**INSTRUCTIONS FOR THE TASK**
If a line in the data holds "option", copy that line out in full.

*** MATERIAL SHOWN Section Begins ***

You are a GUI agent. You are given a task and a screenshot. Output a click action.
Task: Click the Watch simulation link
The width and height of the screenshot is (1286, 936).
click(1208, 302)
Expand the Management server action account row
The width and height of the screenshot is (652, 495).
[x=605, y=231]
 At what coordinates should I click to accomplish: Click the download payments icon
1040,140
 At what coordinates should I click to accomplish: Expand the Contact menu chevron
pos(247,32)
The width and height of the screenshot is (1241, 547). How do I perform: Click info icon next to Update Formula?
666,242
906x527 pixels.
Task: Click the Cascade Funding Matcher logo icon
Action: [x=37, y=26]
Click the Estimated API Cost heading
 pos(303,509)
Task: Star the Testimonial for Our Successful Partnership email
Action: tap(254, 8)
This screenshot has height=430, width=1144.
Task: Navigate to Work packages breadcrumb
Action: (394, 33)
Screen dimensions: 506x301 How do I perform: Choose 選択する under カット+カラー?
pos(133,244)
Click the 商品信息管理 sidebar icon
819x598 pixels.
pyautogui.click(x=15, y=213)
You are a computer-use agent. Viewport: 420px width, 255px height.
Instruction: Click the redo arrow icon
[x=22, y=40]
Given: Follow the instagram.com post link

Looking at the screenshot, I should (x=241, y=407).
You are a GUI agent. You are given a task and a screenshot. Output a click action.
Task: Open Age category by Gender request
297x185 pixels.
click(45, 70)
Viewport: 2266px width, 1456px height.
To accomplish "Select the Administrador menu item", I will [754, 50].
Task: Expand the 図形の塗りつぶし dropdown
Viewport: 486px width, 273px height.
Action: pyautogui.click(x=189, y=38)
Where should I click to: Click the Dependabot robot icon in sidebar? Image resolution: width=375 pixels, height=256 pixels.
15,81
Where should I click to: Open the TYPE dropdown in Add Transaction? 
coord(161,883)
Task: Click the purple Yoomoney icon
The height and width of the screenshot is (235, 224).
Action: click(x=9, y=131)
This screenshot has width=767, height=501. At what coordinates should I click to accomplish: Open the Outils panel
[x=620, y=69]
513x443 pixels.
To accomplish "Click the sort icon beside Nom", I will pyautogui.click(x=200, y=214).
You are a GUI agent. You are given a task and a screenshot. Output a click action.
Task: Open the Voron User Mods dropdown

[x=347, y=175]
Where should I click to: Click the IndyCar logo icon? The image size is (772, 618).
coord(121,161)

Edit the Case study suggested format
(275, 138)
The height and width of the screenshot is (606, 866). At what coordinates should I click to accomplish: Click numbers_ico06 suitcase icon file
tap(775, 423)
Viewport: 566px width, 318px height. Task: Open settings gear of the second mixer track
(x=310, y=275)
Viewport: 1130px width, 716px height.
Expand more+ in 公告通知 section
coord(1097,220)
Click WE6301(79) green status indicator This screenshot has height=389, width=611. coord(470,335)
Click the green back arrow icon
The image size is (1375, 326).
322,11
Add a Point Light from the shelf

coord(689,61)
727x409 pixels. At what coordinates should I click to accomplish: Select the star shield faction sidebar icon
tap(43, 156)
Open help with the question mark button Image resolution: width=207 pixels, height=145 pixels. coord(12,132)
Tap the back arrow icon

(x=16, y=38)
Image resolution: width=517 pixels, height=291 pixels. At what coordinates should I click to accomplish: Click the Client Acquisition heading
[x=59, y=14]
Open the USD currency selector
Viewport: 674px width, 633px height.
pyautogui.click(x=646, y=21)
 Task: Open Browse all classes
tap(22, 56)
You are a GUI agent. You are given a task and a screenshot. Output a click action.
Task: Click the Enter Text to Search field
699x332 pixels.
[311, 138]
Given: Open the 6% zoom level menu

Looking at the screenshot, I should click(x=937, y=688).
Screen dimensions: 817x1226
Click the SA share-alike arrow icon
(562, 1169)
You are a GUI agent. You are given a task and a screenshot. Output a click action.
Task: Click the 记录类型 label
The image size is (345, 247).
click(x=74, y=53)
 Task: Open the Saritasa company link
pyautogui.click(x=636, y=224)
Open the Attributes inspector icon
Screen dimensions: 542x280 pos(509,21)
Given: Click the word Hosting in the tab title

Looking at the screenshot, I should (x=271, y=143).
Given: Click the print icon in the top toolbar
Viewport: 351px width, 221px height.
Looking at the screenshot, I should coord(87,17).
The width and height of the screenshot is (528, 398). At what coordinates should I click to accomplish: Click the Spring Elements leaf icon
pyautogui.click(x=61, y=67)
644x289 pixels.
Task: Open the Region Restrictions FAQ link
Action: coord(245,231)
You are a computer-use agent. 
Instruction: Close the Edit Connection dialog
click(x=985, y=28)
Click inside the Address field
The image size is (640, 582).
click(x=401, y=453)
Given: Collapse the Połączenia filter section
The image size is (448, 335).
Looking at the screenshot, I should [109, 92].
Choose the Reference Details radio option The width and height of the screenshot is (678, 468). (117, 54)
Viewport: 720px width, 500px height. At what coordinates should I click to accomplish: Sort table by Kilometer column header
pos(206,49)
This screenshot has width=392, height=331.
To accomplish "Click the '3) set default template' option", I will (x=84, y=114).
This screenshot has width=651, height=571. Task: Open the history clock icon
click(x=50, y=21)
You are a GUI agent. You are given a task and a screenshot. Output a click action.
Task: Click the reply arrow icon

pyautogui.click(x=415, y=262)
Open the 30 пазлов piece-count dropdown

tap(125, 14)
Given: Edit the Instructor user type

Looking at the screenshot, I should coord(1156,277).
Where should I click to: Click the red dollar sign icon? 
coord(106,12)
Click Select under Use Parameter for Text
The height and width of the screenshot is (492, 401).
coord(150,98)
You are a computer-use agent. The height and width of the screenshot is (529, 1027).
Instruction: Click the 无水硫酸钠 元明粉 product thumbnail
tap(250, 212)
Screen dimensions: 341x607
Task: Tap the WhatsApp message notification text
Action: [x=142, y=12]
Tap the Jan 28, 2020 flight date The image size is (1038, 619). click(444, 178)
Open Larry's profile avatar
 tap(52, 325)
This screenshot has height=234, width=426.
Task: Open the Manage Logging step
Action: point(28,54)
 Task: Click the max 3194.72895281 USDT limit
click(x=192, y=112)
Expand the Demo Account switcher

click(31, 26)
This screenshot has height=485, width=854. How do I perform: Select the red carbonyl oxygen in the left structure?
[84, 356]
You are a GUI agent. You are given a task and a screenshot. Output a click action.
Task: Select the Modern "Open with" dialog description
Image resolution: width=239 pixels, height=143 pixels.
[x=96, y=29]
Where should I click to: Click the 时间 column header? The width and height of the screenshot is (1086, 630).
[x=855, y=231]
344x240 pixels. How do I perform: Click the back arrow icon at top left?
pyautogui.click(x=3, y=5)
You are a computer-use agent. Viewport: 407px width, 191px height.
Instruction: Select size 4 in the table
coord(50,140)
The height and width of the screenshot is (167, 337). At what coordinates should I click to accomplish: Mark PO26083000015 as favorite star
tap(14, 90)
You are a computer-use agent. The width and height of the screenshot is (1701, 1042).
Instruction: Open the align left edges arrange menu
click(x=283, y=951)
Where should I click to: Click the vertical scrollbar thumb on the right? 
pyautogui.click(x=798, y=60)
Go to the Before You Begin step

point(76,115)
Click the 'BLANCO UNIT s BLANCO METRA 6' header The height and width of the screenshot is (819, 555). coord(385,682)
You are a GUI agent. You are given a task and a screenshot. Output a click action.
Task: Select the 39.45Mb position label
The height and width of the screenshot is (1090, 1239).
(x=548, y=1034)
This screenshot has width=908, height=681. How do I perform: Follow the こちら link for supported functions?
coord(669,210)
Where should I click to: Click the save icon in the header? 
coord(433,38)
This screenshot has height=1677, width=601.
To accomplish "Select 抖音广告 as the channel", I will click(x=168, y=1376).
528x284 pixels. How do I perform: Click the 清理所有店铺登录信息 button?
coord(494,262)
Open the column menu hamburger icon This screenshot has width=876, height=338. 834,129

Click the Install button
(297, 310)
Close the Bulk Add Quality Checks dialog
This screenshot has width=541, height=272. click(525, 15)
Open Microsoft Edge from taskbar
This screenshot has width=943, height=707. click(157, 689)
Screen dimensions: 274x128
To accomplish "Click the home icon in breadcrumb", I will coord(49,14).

*** MATERIAL SHOWN Section Ends ***

**WRITTEN REPLY**
Choose the Reference Details radio option The width and height of the screenshot is (678, 468). (117, 54)
To accomplish "Click the '3) set default template' option", I will (x=84, y=114).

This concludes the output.